Directions for this task >>
Copy the items from the line with "Where should I" up to and including the line with "coord(398,158)", swapping "headline" for "heading" and leaving everything else unchanged.

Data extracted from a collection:
□ □ □ □ □

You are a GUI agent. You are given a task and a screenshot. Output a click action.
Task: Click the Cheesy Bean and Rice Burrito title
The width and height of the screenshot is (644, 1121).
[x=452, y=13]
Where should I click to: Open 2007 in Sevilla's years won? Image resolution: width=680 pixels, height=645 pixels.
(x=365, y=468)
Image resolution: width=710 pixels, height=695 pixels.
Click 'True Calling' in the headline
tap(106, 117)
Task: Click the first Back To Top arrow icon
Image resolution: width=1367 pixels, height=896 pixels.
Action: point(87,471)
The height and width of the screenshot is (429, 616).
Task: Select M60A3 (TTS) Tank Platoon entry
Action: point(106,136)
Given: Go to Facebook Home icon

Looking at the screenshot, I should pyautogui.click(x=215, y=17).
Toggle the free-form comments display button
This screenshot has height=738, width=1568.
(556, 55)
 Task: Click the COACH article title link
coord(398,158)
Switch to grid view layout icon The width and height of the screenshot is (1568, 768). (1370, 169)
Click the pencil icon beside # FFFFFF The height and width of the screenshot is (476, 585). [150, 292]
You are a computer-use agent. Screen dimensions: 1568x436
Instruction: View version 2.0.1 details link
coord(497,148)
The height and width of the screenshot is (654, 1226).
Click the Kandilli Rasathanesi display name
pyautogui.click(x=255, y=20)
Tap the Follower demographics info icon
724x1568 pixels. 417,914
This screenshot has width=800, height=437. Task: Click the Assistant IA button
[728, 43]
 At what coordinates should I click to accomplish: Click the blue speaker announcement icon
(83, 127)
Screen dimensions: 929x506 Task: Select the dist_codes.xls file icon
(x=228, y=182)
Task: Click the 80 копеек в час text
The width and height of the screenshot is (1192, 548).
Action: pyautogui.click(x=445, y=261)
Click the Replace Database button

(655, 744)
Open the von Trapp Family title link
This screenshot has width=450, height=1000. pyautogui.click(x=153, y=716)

□ □ □ □ □

Final answer >>
Where should I click to: Open 2007 in Sevilla's years won? Image resolution: width=680 pixels, height=645 pixels.
(x=365, y=468)
Image resolution: width=710 pixels, height=695 pixels.
Click 'True Calling' in the heading
tap(106, 117)
Task: Click the first Back To Top arrow icon
Image resolution: width=1367 pixels, height=896 pixels.
Action: point(87,471)
The height and width of the screenshot is (429, 616).
Task: Select M60A3 (TTS) Tank Platoon entry
Action: point(106,136)
Given: Go to Facebook Home icon

Looking at the screenshot, I should pyautogui.click(x=215, y=17).
Toggle the free-form comments display button
This screenshot has height=738, width=1568.
(556, 55)
 Task: Click the COACH article title link
coord(398,158)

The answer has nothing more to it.